▶ [GIVEN TEXT]:
# Recall nightmare



## Jeanie (Jan 23, 2012)

Hi, can anyone give me advice on recall, 
Tilly is fine when we're out the back garden, 
But the min there's a distraction or she sees freedom the concentration goes out the window, 
Even with treats she won't come back ,
If I go towards her she thinks it's a game of chase and runs off. Even when I change the tone of my voice, this could go on for about 20mins. 

I'm like a mad woman then who has no control over my puppy, 

When I do get her back in, she will do any command I give her, (like as if butter wouldn't melt in her mouth) 😡😡😡

Any tips? 


Jeanie x


----------



## kendal (Jul 16, 2009)

A long lin. all you neex to do is stand on the line and reinforce to recall. . it gives her the freedom of being off lead but you get to keep controle. she will also then learn not ignore you. im going to have to start it agaim with delta as her new trick is if she gets e hos ball she wond come near me. 

you need to alow her to make the mistake so you can teach her what it is she is me.t to do. 

you can get a long training line that drags on the ground (not a flexi) at the pet shop but they are cheeper online. or you can use a long bit of washing line. 

dont try and catch her just call her stand on lime and real her incalling her. you dont want to drag her in you just want to take away her option to run and reinforce that she comes.when called.


----------



## Jeanie (Jan 23, 2012)

kendal said:


> A long lin. all you neex to do is stand on the line and reinforce to recall. . it gives her the freedom of being off lead but you get to keep controle. she will also then learn not ignore you. im going to have to start it agaim with delta as her new trick is if she gets e hos ball she wond come near me.
> 
> you need to alow her to make the mistake so you can teach her what it is she is me.t to do.

▶ [MATERIAL PROVIDED]:
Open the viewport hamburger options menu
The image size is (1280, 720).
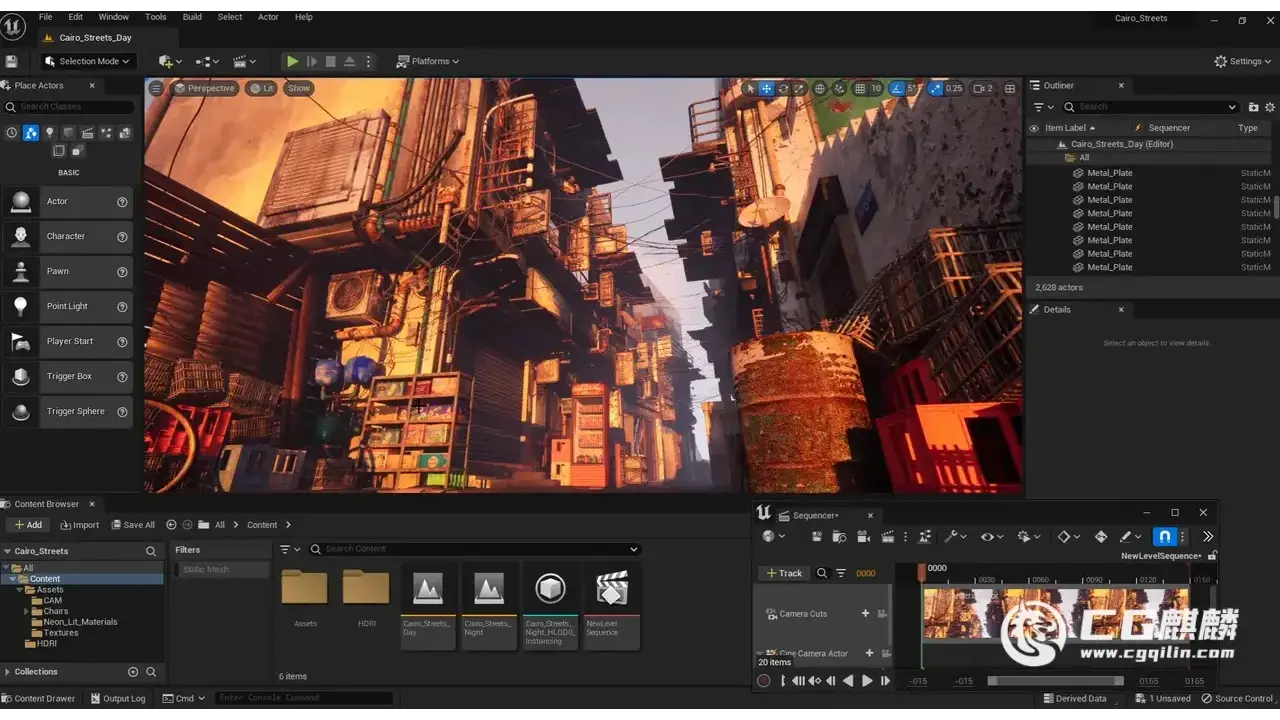click(x=156, y=88)
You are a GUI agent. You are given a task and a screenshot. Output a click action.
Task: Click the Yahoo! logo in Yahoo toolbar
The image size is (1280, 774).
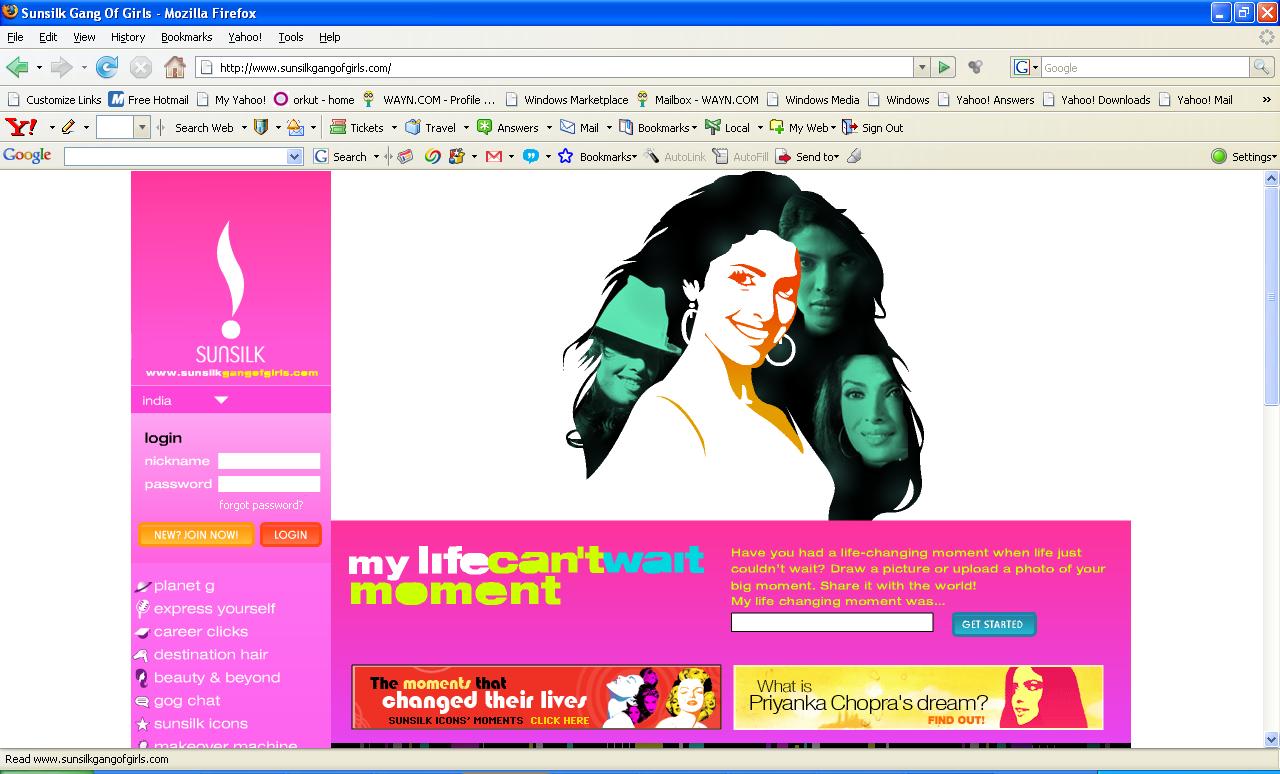pos(21,127)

▶ [TASKS TO PERFORM]:
a - In the recall thread, how long can the chase with Tilly go on?
b - Reproduce the recall thread between "you can get" and "of washing line.", inclusive.
The items are separate material.

▶ [THE RESULTS]:
a - About 20 minutes.

b -
you can get a long training line that drags on the ground (not a flexi) at the pet shop but they are cheeper online. or you can use a long bit of washing line.